É justamente contra tal tabu - o do inimaginável, do impensável - que o filósofo francês se posiciona. Para ele, o pensamento, a escrita e a arte devem resistir ao sentimento de impossibilidade. Mesmo que não alcancem dar conta de representar esse "inimaginável" em seu absurdo, em sua estupidez e desumanidade. O que não se pode é ficar refém dele, refém da alienação histórica, da amnésia política, refém da inconsciência dos fatos. Por isso, deixemos elas virem, surgirem, passarem frente a nossos olhos, as imagens. 
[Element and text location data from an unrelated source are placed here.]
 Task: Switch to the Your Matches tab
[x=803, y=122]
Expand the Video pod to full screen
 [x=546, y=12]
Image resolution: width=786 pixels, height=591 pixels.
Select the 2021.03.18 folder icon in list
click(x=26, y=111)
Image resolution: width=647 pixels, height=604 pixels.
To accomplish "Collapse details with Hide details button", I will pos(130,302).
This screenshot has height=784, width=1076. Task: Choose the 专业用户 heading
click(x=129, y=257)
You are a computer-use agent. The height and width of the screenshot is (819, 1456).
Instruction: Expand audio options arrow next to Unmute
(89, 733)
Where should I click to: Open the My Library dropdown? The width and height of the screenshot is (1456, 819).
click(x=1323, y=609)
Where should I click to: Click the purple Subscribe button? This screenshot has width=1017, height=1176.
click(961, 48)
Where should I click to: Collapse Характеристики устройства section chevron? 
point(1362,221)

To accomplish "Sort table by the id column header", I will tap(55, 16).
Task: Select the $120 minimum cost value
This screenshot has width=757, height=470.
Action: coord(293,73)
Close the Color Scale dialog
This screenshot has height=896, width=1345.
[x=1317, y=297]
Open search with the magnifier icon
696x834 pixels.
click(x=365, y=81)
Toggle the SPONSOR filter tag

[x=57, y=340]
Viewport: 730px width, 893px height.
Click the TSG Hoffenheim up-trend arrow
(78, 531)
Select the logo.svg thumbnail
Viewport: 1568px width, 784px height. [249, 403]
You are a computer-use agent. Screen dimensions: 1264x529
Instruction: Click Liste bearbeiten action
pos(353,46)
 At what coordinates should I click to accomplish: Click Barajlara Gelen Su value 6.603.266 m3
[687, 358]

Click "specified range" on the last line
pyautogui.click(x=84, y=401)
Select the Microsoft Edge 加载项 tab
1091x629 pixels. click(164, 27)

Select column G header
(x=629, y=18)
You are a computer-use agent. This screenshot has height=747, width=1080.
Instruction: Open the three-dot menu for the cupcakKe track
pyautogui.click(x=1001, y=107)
Inspirado não apenas em Benjamin mas no historiador da arte Aby Warbung, o pensamento e a arte de Didi-Huberman enxergam as imagens como objetos arqueológicos, como a possibilidade de associações transversais entre passado e presente, a possibilidade de encontrar pontos de convergência entre fatos e temporalidades distintas. Entre o que vemos no presente, o que sobreviveu, mais o que sabemos ter desaparecido.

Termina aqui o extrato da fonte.